# 01 | Hypotheses Testing with Linear Regression

Session recording:  https://youtu.be/aAqrkD49nwc

## Terminology

EXAMPLE: Unemployment rate has a significant impact on the crime rate.

**Null hypothesis:** There is no relationship between the unemployment rate and the crime rate.

**Alternative hypothesis:** A higher unemployment rate leads to a higher crime rate.

Goal: to (not) reject the null hypothesis

*We never say that we accept a hypothesis!*


1. We want to generalize the relationship between unemployment and crime --> we fit straight line through data.
2. We want to test if the relationship is statistically significant


$H0: β₁ = 0$

We reject the null hypothesis, if our calculated β1 is “far enough from zero”.

## OLS Model: Calculating beta coefficient

Beta is the average amount by which the dependent variable increases when the independent variable increases one standard deviation and other independent variables are held constant.

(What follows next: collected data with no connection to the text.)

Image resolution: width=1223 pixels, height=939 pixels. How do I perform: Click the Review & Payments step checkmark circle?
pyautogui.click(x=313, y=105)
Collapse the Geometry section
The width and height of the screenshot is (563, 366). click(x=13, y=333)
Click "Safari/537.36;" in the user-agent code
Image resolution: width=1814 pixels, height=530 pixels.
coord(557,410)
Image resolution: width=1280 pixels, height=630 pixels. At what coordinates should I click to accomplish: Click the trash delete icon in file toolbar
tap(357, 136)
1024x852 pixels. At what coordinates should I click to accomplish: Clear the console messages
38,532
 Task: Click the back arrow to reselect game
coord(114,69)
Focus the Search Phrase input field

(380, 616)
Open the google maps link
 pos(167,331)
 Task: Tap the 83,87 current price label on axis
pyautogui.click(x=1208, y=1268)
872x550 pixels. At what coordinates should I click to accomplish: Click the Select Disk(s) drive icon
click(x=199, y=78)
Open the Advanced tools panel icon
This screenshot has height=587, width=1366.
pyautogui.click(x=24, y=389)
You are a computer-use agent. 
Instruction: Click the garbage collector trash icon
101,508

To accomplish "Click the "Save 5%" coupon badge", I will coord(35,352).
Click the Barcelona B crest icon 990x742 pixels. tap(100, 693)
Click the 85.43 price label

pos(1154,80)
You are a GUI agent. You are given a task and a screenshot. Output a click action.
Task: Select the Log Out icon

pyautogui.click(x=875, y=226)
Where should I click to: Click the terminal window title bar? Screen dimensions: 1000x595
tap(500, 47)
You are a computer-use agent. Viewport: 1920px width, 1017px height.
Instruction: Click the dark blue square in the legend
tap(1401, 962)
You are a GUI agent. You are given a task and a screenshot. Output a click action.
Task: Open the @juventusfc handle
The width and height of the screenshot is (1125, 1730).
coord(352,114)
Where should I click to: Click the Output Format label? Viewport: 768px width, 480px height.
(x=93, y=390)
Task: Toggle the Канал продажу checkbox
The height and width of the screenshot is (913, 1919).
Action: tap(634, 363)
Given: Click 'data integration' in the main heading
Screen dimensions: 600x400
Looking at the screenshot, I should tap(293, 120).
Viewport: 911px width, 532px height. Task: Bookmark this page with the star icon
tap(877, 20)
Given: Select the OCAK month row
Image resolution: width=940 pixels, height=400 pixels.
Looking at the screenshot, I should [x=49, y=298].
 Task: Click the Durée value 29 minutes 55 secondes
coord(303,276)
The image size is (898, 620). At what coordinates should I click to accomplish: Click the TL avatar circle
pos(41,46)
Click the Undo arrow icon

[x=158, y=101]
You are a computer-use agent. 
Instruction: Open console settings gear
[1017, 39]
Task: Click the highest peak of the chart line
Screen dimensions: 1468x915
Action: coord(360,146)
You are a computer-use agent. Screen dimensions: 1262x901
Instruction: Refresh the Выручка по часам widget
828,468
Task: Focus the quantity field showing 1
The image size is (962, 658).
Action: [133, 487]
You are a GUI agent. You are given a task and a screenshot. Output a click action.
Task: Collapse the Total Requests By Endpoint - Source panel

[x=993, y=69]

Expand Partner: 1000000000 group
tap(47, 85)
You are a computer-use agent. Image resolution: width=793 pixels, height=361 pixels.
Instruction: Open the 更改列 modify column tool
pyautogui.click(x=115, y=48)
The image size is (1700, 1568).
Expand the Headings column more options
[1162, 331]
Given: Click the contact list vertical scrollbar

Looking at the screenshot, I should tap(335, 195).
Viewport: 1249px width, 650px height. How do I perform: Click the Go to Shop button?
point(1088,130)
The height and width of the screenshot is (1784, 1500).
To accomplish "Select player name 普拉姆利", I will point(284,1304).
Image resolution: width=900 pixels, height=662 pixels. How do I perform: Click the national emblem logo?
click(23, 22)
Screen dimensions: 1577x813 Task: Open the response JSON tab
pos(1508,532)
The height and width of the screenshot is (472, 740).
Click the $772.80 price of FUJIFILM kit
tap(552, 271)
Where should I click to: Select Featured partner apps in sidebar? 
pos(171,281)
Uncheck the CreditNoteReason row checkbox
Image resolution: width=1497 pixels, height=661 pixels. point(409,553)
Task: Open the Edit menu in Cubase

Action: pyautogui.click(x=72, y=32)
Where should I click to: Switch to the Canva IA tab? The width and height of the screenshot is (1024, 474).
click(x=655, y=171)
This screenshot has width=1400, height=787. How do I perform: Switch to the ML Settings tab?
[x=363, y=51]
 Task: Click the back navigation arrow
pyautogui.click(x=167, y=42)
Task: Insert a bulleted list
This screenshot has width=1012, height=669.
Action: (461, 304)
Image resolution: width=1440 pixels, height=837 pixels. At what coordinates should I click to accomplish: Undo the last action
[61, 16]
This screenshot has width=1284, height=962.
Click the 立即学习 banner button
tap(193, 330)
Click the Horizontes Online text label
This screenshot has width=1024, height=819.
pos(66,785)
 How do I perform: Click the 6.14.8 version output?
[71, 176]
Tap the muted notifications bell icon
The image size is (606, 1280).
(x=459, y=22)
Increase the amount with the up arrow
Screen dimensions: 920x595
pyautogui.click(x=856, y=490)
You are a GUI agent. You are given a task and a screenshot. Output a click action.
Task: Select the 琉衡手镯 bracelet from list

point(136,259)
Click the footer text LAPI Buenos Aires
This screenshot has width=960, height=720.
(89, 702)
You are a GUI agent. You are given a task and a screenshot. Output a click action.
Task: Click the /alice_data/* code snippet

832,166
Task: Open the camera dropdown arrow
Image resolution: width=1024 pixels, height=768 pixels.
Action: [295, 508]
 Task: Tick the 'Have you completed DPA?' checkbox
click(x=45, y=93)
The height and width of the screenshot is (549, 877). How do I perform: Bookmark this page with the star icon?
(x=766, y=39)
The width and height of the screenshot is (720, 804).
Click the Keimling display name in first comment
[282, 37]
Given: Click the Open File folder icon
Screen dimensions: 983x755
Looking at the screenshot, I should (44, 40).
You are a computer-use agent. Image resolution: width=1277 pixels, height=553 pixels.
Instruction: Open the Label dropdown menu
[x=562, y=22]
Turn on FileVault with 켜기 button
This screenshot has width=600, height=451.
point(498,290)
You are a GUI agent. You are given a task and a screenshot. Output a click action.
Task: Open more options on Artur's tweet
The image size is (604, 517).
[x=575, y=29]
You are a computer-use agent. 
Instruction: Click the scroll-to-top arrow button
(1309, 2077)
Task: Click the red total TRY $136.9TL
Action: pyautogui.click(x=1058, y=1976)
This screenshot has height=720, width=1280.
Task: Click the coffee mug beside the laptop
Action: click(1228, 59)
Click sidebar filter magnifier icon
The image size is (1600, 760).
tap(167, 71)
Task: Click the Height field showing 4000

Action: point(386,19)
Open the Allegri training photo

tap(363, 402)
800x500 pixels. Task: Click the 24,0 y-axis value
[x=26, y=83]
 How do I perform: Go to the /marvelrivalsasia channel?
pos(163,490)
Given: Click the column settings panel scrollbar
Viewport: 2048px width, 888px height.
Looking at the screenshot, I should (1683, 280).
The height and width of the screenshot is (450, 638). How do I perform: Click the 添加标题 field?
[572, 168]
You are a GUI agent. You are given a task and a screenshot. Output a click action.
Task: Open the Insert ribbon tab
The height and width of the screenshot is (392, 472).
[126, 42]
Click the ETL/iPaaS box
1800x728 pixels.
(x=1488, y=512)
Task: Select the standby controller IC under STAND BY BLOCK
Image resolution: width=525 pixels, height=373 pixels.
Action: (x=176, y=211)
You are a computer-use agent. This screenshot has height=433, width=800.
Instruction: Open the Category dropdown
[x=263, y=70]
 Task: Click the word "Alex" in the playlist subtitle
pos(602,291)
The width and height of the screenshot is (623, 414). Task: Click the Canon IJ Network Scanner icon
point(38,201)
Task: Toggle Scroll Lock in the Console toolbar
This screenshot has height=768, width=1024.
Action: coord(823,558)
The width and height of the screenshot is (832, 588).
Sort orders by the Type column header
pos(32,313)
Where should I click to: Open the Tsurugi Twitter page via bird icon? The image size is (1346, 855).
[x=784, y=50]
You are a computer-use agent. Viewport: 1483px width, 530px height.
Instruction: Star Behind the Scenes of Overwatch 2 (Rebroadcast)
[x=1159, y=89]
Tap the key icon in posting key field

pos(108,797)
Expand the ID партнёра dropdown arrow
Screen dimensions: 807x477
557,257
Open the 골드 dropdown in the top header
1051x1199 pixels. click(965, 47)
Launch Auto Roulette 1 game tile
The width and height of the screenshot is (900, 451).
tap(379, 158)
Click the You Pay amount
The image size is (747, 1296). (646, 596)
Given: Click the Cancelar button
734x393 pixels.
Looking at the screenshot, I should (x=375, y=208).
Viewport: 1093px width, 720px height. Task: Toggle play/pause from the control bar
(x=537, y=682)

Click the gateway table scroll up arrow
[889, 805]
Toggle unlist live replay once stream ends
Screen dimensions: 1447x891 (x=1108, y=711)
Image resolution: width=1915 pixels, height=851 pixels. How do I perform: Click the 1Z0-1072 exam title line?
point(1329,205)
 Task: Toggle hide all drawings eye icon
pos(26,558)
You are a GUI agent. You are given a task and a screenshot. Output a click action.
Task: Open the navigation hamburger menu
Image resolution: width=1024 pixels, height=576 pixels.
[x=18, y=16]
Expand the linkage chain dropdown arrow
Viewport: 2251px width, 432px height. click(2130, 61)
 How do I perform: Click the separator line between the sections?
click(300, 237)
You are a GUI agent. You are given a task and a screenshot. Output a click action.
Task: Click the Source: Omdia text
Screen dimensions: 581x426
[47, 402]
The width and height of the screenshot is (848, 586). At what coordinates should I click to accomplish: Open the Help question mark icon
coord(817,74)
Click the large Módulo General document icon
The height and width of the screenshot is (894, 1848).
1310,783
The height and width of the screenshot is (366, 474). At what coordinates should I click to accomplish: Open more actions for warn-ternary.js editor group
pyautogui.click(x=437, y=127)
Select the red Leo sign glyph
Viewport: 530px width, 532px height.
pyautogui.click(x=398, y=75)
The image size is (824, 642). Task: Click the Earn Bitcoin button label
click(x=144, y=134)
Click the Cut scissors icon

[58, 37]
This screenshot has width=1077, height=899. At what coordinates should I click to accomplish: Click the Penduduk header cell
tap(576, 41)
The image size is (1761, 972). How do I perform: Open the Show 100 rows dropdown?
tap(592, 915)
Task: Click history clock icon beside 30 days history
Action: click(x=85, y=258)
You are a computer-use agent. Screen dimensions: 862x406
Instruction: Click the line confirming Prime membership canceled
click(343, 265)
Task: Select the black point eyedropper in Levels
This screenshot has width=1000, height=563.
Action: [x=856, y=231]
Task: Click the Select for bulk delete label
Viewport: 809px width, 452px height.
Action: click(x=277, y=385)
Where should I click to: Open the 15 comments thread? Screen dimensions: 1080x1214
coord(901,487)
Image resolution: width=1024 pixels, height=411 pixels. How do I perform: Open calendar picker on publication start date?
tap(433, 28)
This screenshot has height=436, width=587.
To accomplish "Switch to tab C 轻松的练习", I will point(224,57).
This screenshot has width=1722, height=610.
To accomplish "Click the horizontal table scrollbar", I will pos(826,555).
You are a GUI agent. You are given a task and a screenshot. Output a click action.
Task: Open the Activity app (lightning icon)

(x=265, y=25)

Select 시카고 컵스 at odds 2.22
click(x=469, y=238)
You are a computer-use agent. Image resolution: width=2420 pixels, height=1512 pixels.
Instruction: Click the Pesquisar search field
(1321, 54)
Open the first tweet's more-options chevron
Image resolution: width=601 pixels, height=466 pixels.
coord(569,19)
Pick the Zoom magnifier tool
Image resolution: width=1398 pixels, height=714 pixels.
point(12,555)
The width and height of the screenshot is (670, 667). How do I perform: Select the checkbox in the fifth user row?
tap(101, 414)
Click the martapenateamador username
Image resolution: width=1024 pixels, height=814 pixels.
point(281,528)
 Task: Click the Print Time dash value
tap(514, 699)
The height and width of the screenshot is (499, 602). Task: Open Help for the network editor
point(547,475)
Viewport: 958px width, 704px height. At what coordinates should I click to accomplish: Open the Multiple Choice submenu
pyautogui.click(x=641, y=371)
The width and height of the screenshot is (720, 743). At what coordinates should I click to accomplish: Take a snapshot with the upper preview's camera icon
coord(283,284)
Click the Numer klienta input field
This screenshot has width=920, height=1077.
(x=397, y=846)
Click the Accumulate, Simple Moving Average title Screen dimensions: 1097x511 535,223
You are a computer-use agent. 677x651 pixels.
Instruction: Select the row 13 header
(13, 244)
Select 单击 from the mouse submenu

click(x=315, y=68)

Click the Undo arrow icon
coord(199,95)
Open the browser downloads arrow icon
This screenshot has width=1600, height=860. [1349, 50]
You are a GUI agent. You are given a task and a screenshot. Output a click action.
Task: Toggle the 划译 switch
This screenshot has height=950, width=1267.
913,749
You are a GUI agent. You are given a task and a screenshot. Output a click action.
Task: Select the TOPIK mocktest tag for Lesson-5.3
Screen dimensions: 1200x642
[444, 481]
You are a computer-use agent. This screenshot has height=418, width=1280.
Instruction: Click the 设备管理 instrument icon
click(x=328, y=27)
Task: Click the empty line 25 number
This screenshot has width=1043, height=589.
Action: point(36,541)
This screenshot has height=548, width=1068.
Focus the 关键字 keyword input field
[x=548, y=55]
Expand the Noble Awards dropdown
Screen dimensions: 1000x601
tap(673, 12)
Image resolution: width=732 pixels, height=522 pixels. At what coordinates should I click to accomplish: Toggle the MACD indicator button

### Linear Regression - Fitted Line

$Y = β₀ + β₁X₁ + β₂X₂ + ... + βₖ*Xₖ + ε$

- β0 = intersection with y-axis
- β1 = slope of the fitted line
- ε = error term

How do we know which line should be fitted? -->

**Minimization of Sum of Squared Residuals**

To calculate RSS, first find the model's level of error or residue by subtracting the actual observed values from the estimated values. Then, square and add all error values to arrive at RSS.

**Fitted Model**

Once you have estimated the coefficients, you can calculate the predicted or fitted values (Ŷ) using the estimated coefficients and the observed values of the independent variables. The formula for calculating the fitted values is:

$Ŷ = β̂₀ + β̂₁X₁ + β̂₂X₂ + ... + β̂ₖ*Xₖ$

Here, β̂₀, β̂₁, β̂₂, ..., β̂ₖ represent the estimated coefficients, and X₁, X₂, ..., Xₖ represent the observed values of the independent variables.

**Interpretation**

TBD


**Standard Errors and Confidence Intervals of Beta Estimate**

Standard errors: represent the average distance that the observed values have from the regression line → base for confidence interval.

Confidence intervals provide a range of plausible values within which the true population coefficient is likely to lie with a certain level of confidence. The confidence level is typically chosen beforehand, such as 95% or 99%.


**Hypotheses Testing with OLS: Is Beta “far enough from zero”?**

Statistical significance: Is the p-value small enough?
- if p-value = 0.10 → we have 90% confidence, that our variable is significant
- if p-value = 0.05 → we have 95% confidence, that our variable is significant
- if p-value = 0.01 → we have 99% confidence, that our variable is significant
 



## OLS Model: Validation

- F-test
    - H0: Model with no independent variables fits the data as well as your model  
    - we want to reject H0
- R-squared
    - Indicates the percentage of the variance in the dependent variable that the independent variables explain collectively
    - 0-100% scale (the higher the better)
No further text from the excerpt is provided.